Dry age‐related macular degeneration (AMD) represents 80 to 90 percent of the population currently diagnosed with AMD, yet there is no effective disease‐modifying treatment. Retinal pigmented epithelial (RPE) cells— important for waste recycling and delivery of nutrients to the light‐detecting cells—are mysteriously killed off in dry AMD. Therefore, there is much promise in replacing the damaged RPE cells with healthy ones.
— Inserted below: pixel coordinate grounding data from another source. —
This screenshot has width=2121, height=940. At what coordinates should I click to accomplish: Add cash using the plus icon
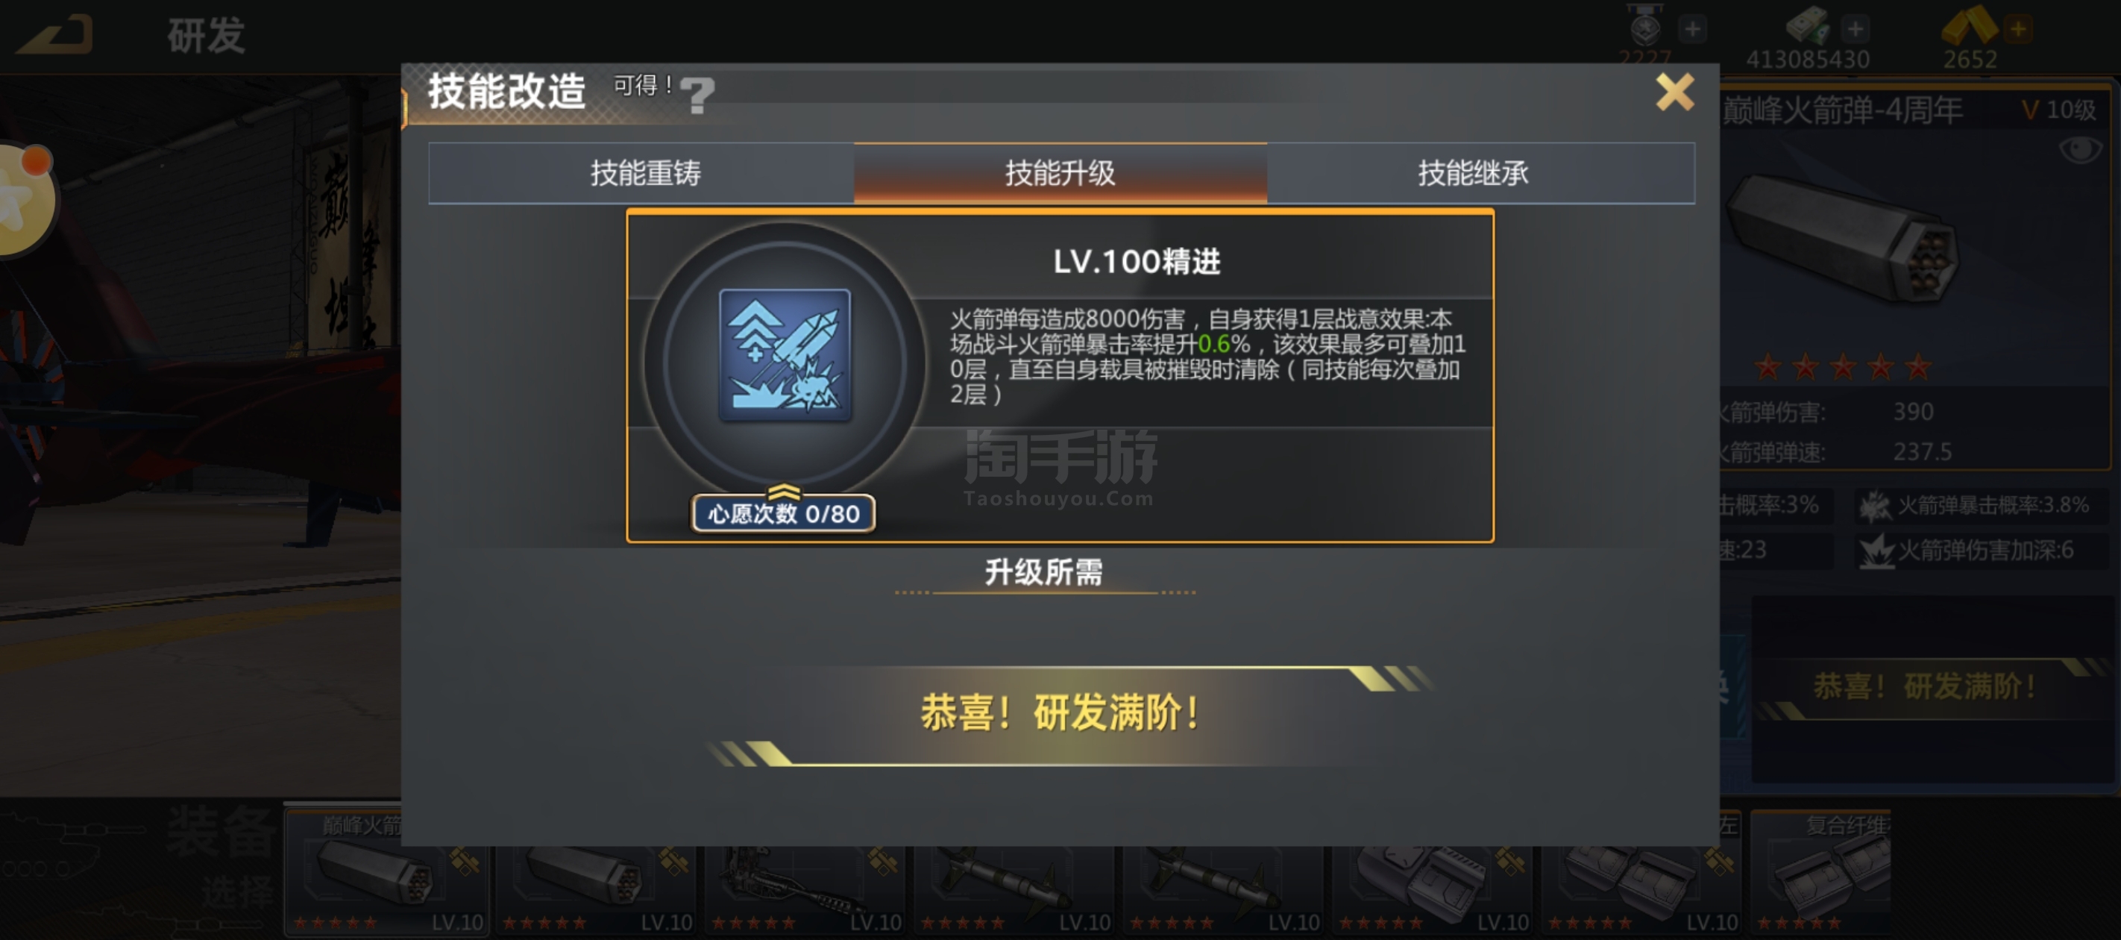click(x=1855, y=30)
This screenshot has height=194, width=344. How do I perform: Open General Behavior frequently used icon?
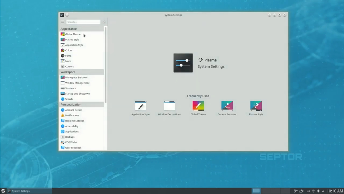(x=227, y=106)
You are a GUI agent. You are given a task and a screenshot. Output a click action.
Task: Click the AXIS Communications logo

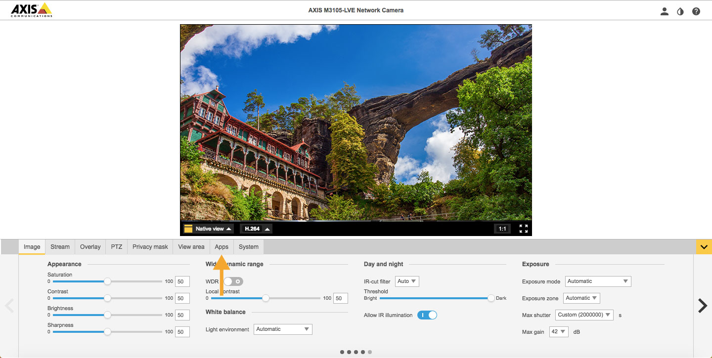coord(31,10)
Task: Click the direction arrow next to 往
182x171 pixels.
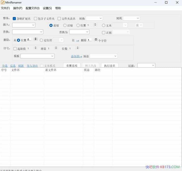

In previous studies, Drs. Michael Boulton, Maria Grant and colleagues made the exciting discovery that changing the expression of one gene in isolated bone marrow‐derived plasma cells (BMPCs)—a type of adult stem cell— transforms them into RPE‐like cells. When these cells are injected back into the blood of mice with physically damaged eyes, they go to the retina, renew the single‐layer of RPE cells, and re‐establish normal vision. Drs. Boulton and Grant plan to test this RPE‐replacement treatment in mice with AMD. If this treatment is proven to be effective in these mice, it could lead to human clinical trials and treatment possibilities without the need for invasive eye surgery or injections.